Since the signal of C deamination has been found recurrently in aDNA studies and there is a strong positive relationship between deamination and sample age [11], the presence of deamination patterns in aDNA HTS studies has been proposed as an authenticity criterion [12]. It is remarkable that C to T substitutions from both animal remains [11] and our data correlate strongly with time, although at a different rate in the two tissues, which implies that deamination is strongly related to the phase two of slow DNA degradation. An excess of C to T substitution at the end of the molecule has been also found in plant [15] and human pathogens [2527] DNA. We found here that the deamination in plant-pathogen-derived reads is intermediate between nuclear- and chloroplast-derived reads (electronic supplementary material, figure S6). However, we think that the signal is sufficient to be used as an authenticity criterion. We do not suggest that a sample of given age should match a given level of deamination, but instead propose that the excess of C to T at the DNA ends, independent of its magnitude, should be presented as evidence for authenticity. In the future—given an appropriate depth of coverage—it might be possible to also use deamination patterns to authenticate metagenomic aDNA derived from plant or animal tissue, or from environmental DNA profiling.

3.3. Practical implications

On the contrary to historic herbarium samples, modern herbarium samples resembled DNA extracted from fresh tissue, which shows that drying by pressing is an ideal method to collect plant samples in long field trips. This also implies that the magnitude of damage that happens in the first phase is highly dependent on the method used to prepare the herbarium specimen.

DNA misincorporations can be confused with natural variation, which will compromise variant calling and increase terminal branches in a phylogenetic context. Both effects are especially prominent in highly deaminated (old) samples that are sequenced at low coverage. Fortunately, it is now possible to almost eliminate this source of error either by removing uracils from DNA molecules during library preparation [28] or by statistically distinguishing true variants from aDNA-associated misincorporations post-sequencing, in reads derived from single-stranded library preparation methods [29].

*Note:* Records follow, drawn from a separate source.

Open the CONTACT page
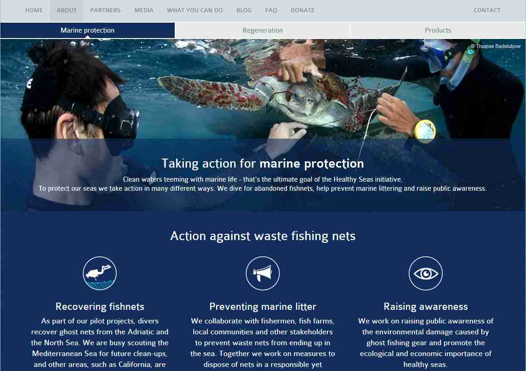 (x=487, y=10)
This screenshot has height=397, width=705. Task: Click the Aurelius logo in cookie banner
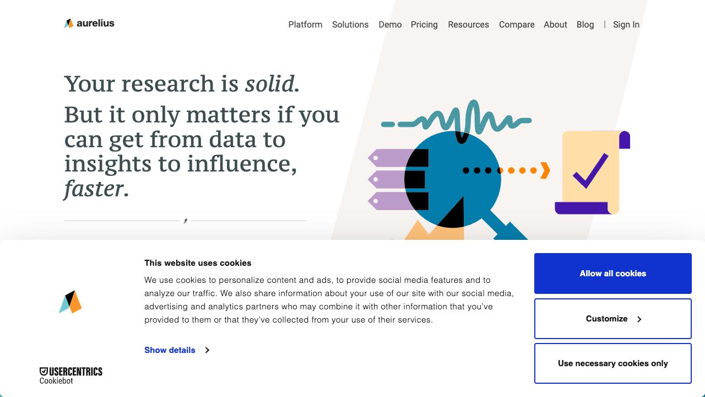(x=71, y=302)

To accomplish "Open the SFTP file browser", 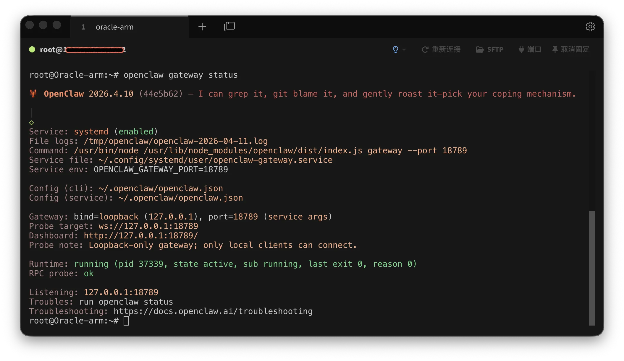I will tap(489, 49).
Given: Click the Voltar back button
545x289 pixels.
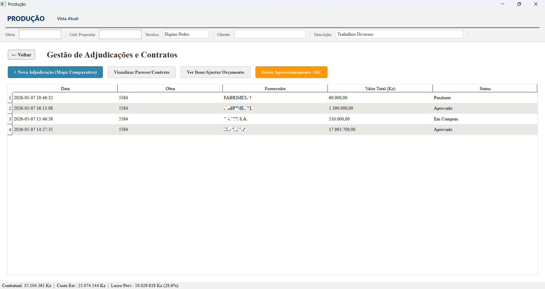Looking at the screenshot, I should coord(21,55).
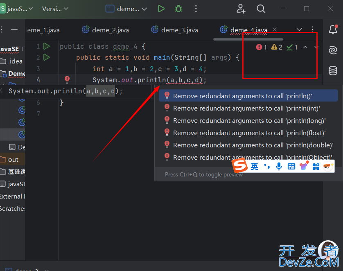Toggle Sogou input language 英 button
This screenshot has height=271, width=343.
coord(255,166)
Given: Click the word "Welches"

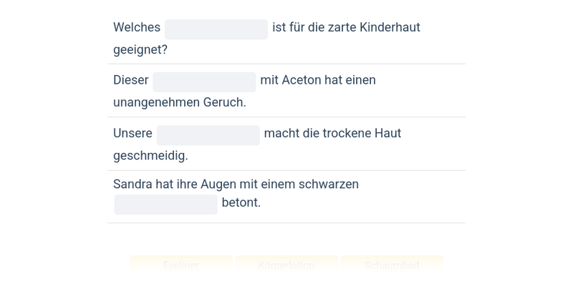Looking at the screenshot, I should tap(137, 28).
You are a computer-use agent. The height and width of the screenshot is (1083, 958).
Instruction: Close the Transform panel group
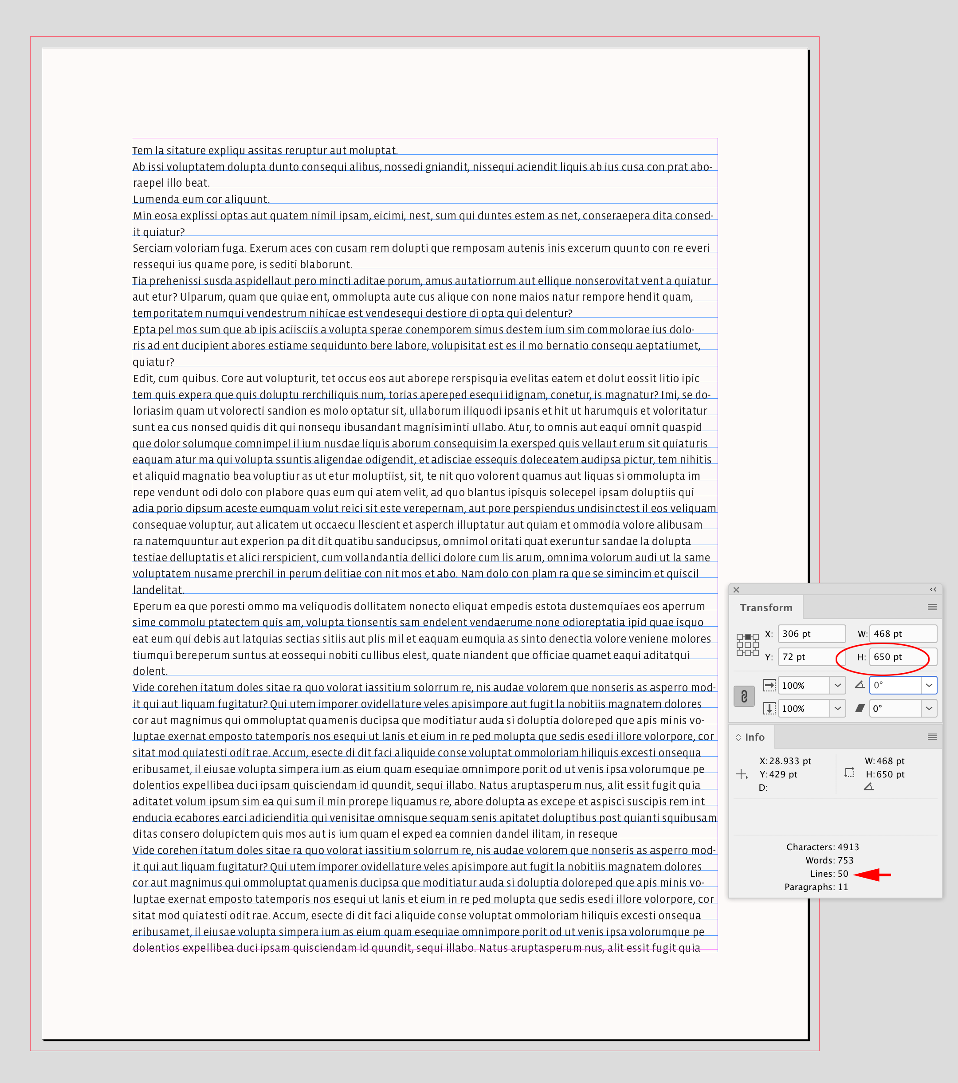[x=737, y=590]
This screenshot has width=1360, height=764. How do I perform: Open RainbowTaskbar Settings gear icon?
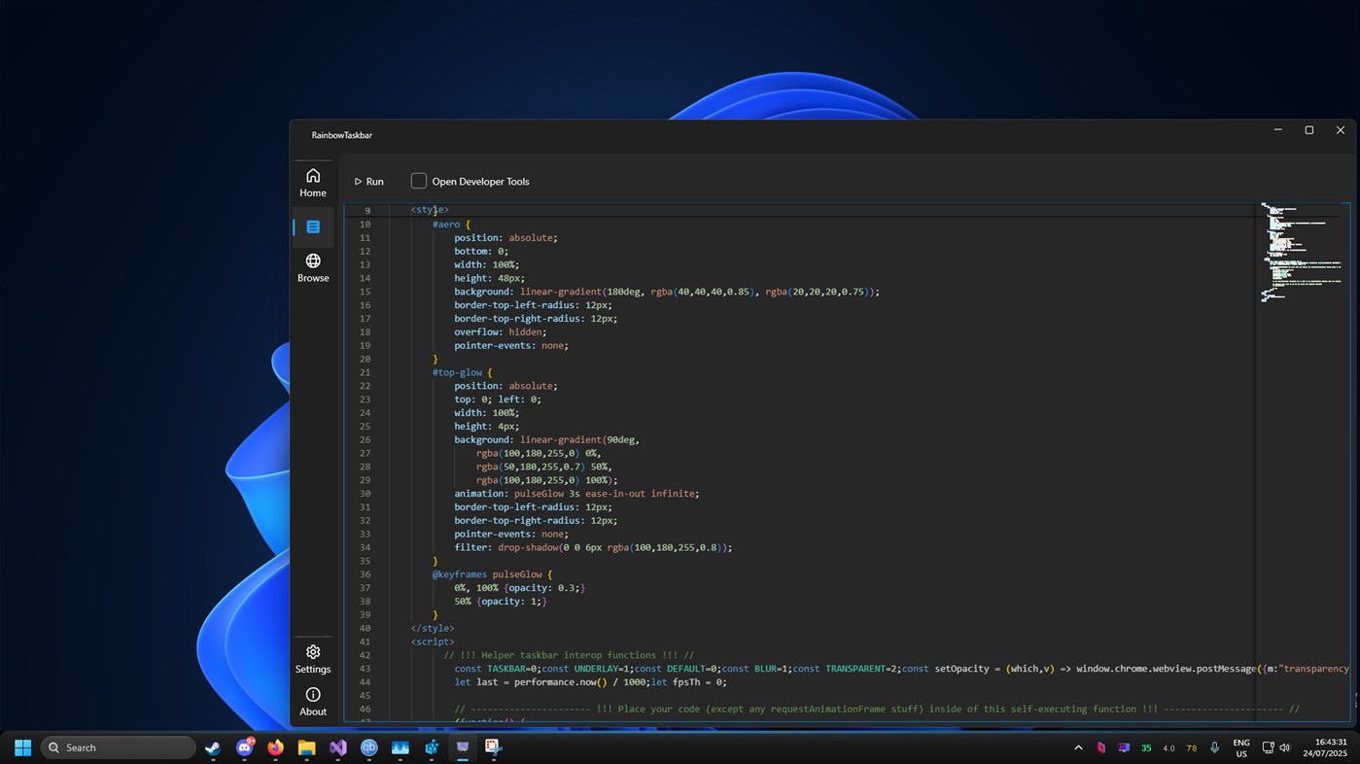(x=312, y=660)
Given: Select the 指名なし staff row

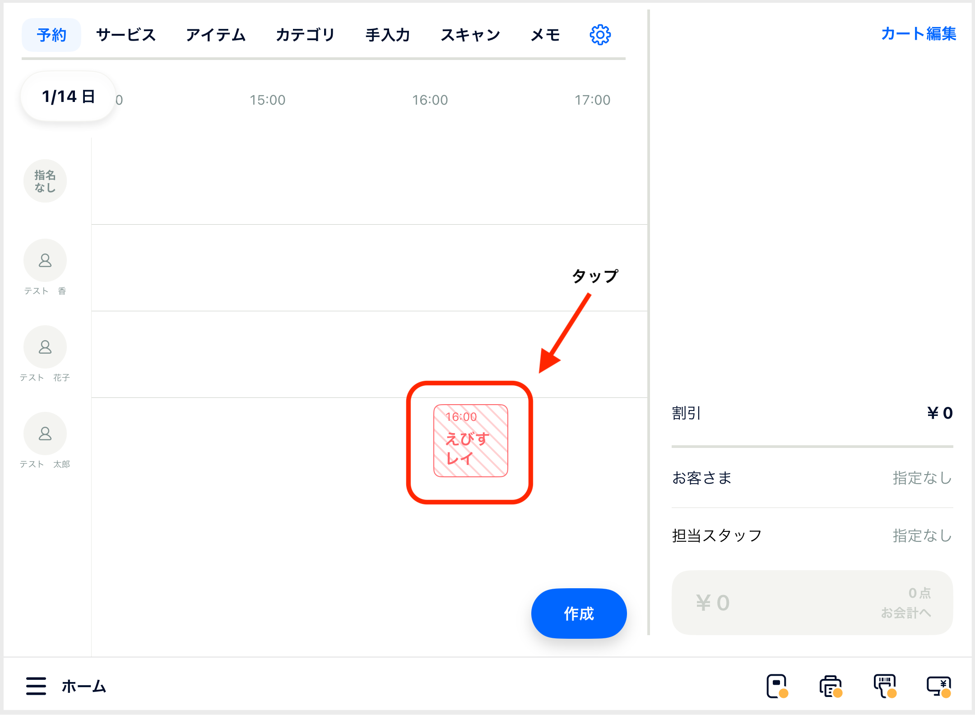Looking at the screenshot, I should tap(45, 181).
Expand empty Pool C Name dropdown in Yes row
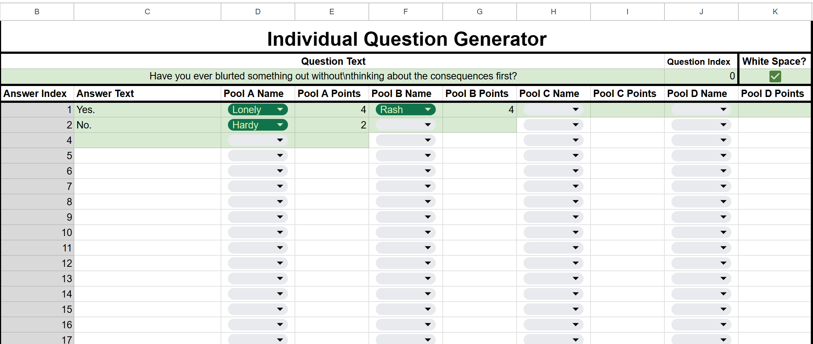 (576, 109)
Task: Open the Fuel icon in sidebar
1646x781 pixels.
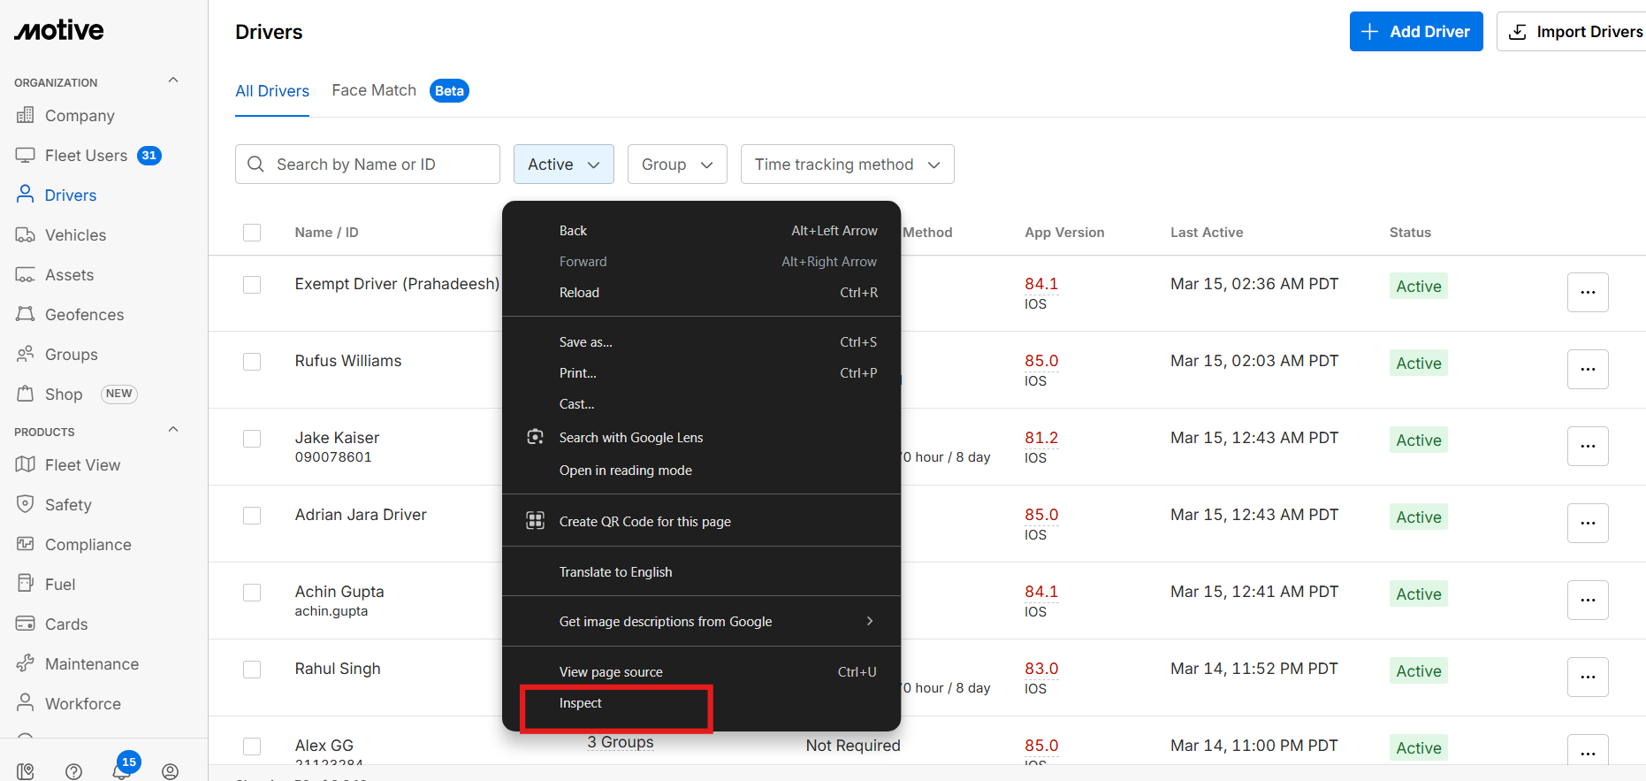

Since DNA in dried tissue degrades rapidly, the retrieval of DNA from very old samples will require the use of DNA and library extraction preparation methods capable of recovering short length molecules [29,30]. The high DNA fragmentation of historic herbarium samples poses a challenge to genome reduced-representation methods such as RAD (restriction site associated markers)-sequencing [31,32], which has shown low DNA yields and low percentage of reads that could be mapped to the reference genome [33]. Thanks to improvements in library preparation and HTS accuracy, it is possible to sequence and perform mapping-guided assemblies of complete genomes from historic specimens with quality that matches genomes derived from modern specimens and, therefore, exploit the millions of plant remains stored in herbaria worldwide.

4. Material and methods

4.1. Previously published datasets

Sequences derived from Solanum tuberosum and Solanum lycopersicum infected by P. infestans are deposited in the European Nucleotide Archive, with accession number PRJEB1877.

4.2. New datasets

New DNA sequences are deposited in the European Nucleotide Archive, with accession number PRJEB9878

4.3. Herbarium samples

Historic herbarium samples were either directly sampled by us in different herbaria both in North America and Europe, or sampled there by collection curators and sent to us by post (electronic supplementary material, table S1). The amount of tissue used for destructive sampling ranged from 2 to 8 mm2.

Modern herbarium samples were derived from a recent collection of A. thaliana wild populations in North America by the Max Planck Institute for Developmental Biology. After collection plant tissue was dried by pressing between acid-free papers using a wooden press for 6 weeks and subsequently mounted in herbarium sheets.

4.4. DNA extraction, library preparation and sequencing

4.4.1. DNA extraction from historic herbarium samples

DNA extractions were carried out in clean room facilities in all cases. The majority of the samples were extracted following the PTB extraction protocol [16] as previously described [15]. Samples from the Cornell Bailey Hortorium were extracted using the CTAB extraction protocol [16] (electronic supplementary material, table S2).

4.4.2. DNA extraction of modern herbarium samples

DNA extractions were carried out following the PTB extraction protocol [16].

4.4.3. Library preparation historic samples

Illumina double indexed sequencing libraries [34,35] were prepared from each sample as previously described [15]. The excess of C-to-T substitutions associated with DNA damage and caused by deamination of cytosines [36] was not repaired in order to quantify the amount of damage present in samples of different ages.

4.4.4. Library preparation modern herbarium samples

Indexed libraries were prepared using the Illumina TruSeq Nano DNA sample preparation kit following the manufacturer's instructions.

4.4.5. Sequencing

Libraries were paired-end sequenced on the Illumina HiSeq 2000, HiSeq 2500 or MiSeq instruments (electronic supplementary material, table S2).

4.5. Read processing and mapping

4.5.1. Historic herbarium samples

Reads were assigned to each sample based on their indices. Adapters were trimmed using the program Skewer (v. 0.1.120) with default settings with the natively implemented Illumina TruSeq adapter sequences [37]. Forward and reverse reads were merged using the program Flash (v. 1.2.11) with default settings, except for an elevated maximum overlap (100–150 bp depending on read length) to allow a more accurate scoring of highly overlapping read pairs [38]. Merged reads were mapped as single-end reads to their respective reference genomes: Arabidopsis thaliana [39,40], S. tuberosum [41], S. lycopersicum [42], P. infestans [43]. The mapping was performed using BWA-MEM (v. 0.7.10) with default settings [44]. PCR-duplicates were identified after mapping based on start and end coordinates and for every cluster of duplicate reads a consensus sequence was generated [45].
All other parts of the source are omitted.